■ **Supplied material**
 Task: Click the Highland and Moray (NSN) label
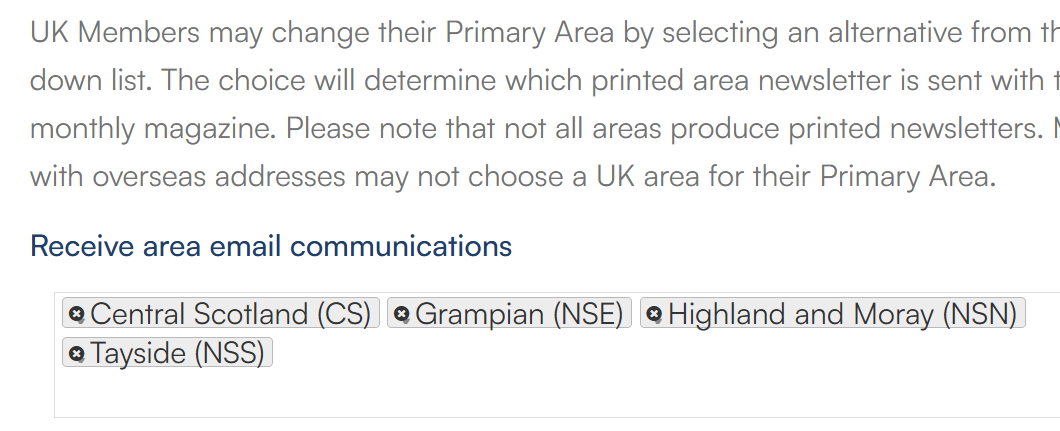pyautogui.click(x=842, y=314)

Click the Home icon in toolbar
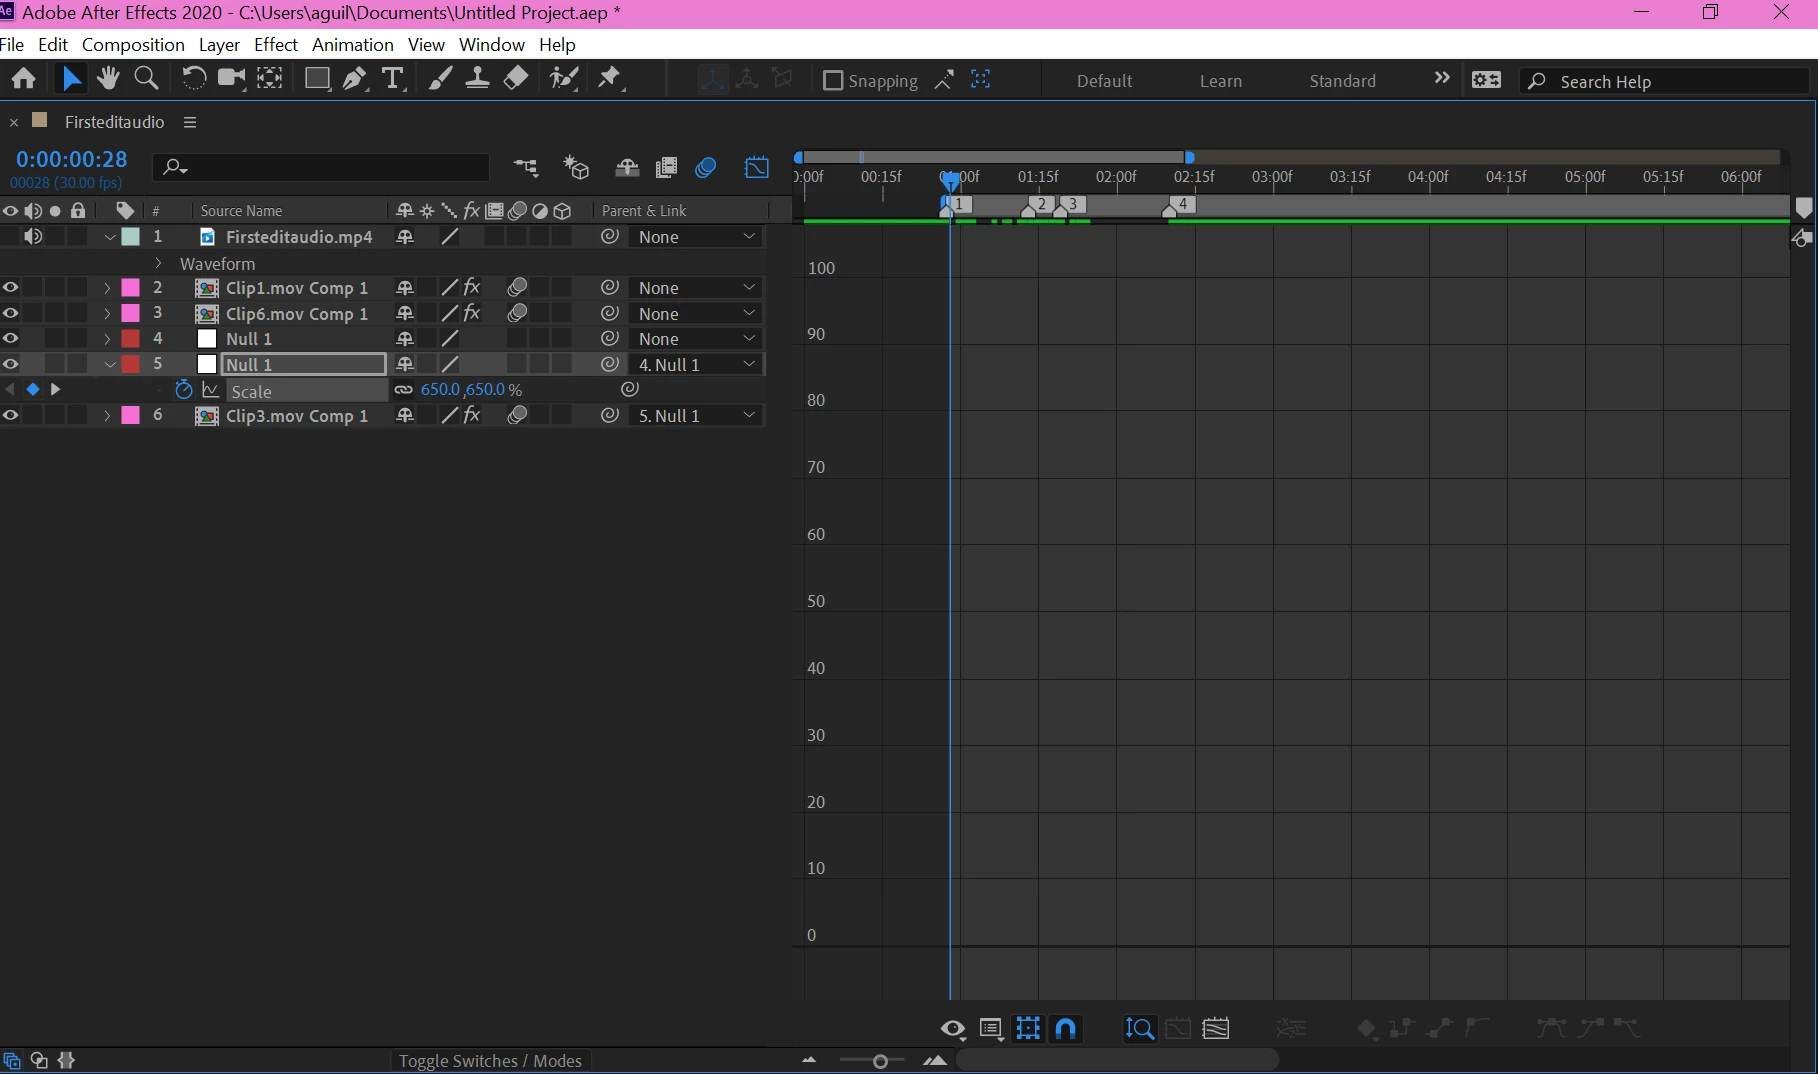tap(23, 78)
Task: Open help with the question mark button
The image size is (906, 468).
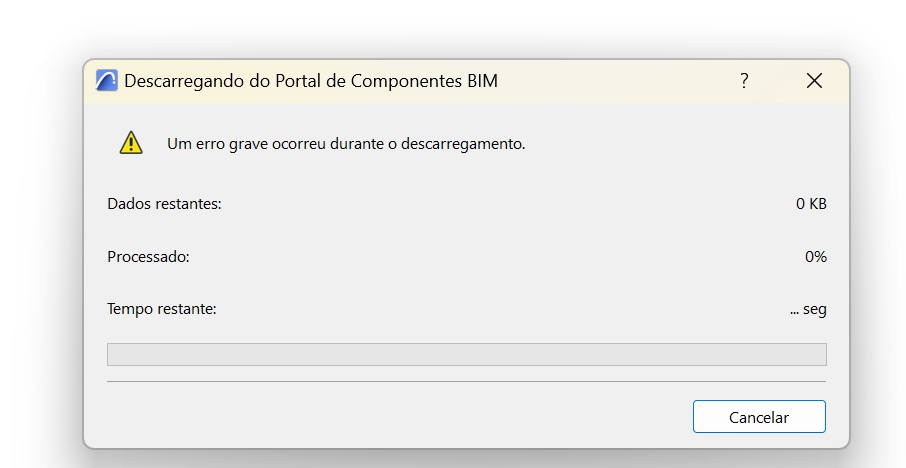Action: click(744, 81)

■ **The problem**
Leave out the pictures, and retype exactly the lines from the one containing "Task: Open help with the question mark button" through the final line of the data.

■ **Answer section**
Task: Open help with the question mark button
The image size is (906, 468).
Action: click(744, 81)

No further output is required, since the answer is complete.